The major types of deposits at September 30, 2012 and December 31, 2011 were as follows (in thousands):

Type of Account

September 30, 2012 December 31, 2011

Non-interest-bearing

$ 185,157 $ 142,436

Interest-bearing checking

948,074 942,402

Money market deposit

124,581 123,105

Savings

246,549 229,241

Time deposits

235,613 268,899

Total deposits

$ 1,739,974 $ 1,706,083

Included in time deposits at September 30, 2012 and December 31, 2011, is $60,922,000 and $77,053,000, respectively, in deposits of $100,000 and over.

Note 8. Recent Accounting Pronouncements

Accounting Standards Update No. 2011-05, “Comprehensive Income” requires that all non-owner changes in stockholders’ equity be presented in either a single continuous statement of comprehensive income or in two separate but consecutive statements. The option to present components of other comprehensive income as part of the statement of changes in stockholders’ equity was eliminated. The standard is effective for fiscal years, and interim periods within those years, beginning after December 15, 2011 and did not have a material effect on the Company’s consolidated financial statements. The Company has included a separate Consolidated Statements of Comprehensive Income as part of these financial statements.

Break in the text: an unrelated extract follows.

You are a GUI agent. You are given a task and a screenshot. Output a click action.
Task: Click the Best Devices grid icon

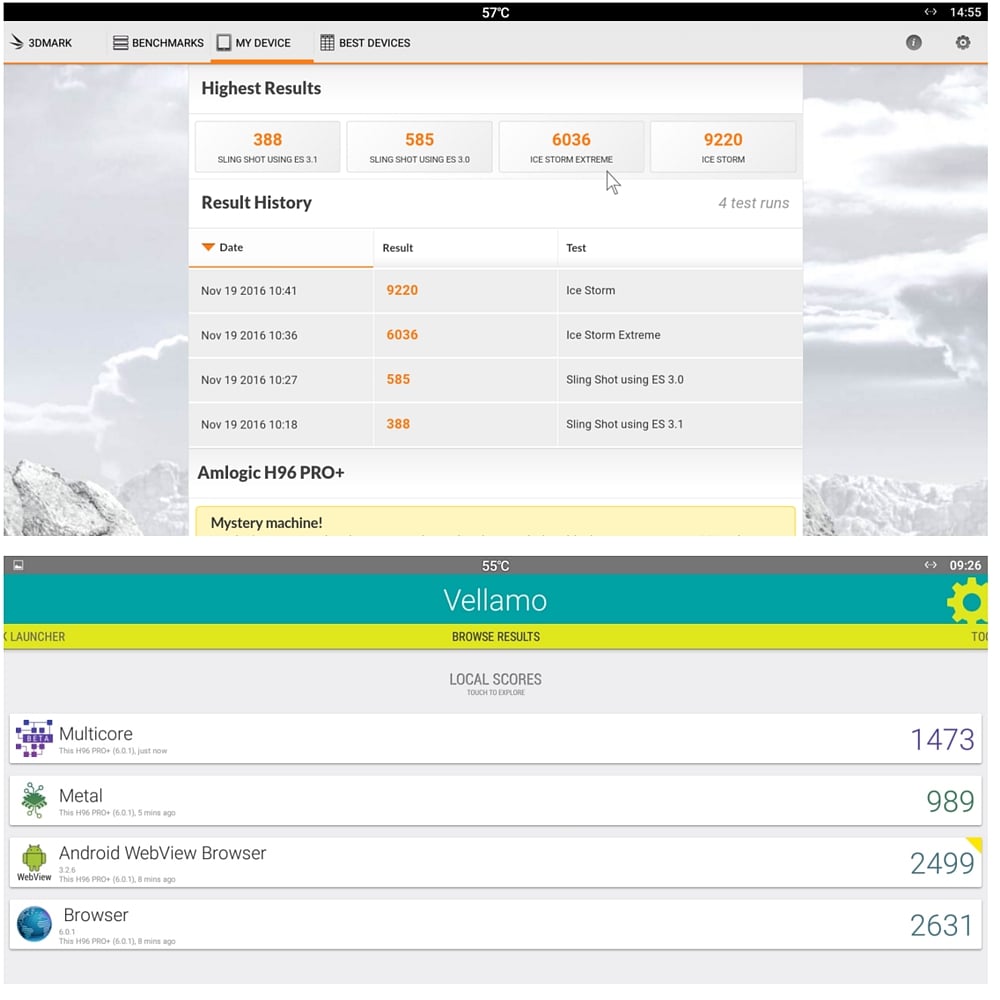pos(326,42)
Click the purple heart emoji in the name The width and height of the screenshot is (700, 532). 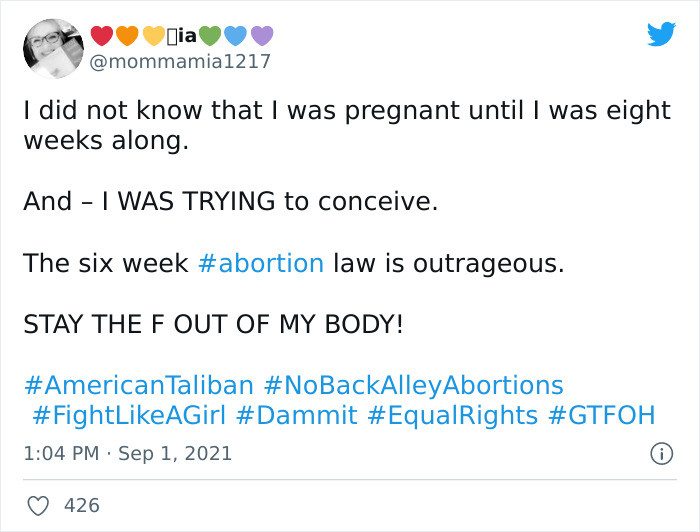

Accounting Standards Update No. 2011-04, “Fair Value Measurement, Amendments to achieve Common Fair Value Measurement and Disclosure Requirements in U.S. GAAP and IFRSs” develops common requirements for measuring fair value and for disclosing information about fair value measurements in accordance with U.S. Generally Accepted Accounting Principles (“GAAP”) and International Financial Reporting Standards (“IFRSs”). The amendments are effective for interim and annual periods beginning after December 15, 2011. The adoption of this Accounting Standard Update did not have a material effect on the Company’s consolidated financial statements.

Accounting Standards Update No. 2011-03, “Reconsideration of Effective Control for Repurchase Agreements”, amends Topic 860 (Transfers and Servicing) where an entity may or may not recognize a sale upon the transfer of financial assets subject to repurchase agreements, based on whether or not the transferor has maintained effective control. In the assessment of effective control, Accounting Standard Update 2011-03 has removed the criteria that requires transferors to have the ability to repurchase or redeem the financial assets on substantially the agreed terms, even in the event of default by the transferee. Other criteria applicable to the assessment of effective control have not been changed. This guidance is effective for prospective periods beginning on or after December 15, 2011. Early adoption is prohibited. The adoption of this Accounting Standard Update did not have a material effect on the Company’s consolidated financial statements.

Note 9. Fair Value Measurements

Fair value is defined as the price that would be received to sell an asset or paid to transfer a liability in an orderly transaction between market participants. A fair market measurement assumes that the transaction to sell the asset or transfer the liability occurs in the principal market for the asset or liability or in the absence of a principal market, the most advantageous market for the asset or liability. The price in the principal (or the most advantageous) market used to measure the fair value of the asset or liability shall not be adjusted for transaction costs. An orderly transaction is a transaction that assumes exposure to the market for a period prior to the measurement date to allow for marketing activities that are usual and customary for transactions involving such assets and liabilities; it is not a forced transaction. Market participants are buyers and sellers in the principal market that are (i) independent, (ii) knowledgeable, (iii) able to transact and (iv) willing to transact.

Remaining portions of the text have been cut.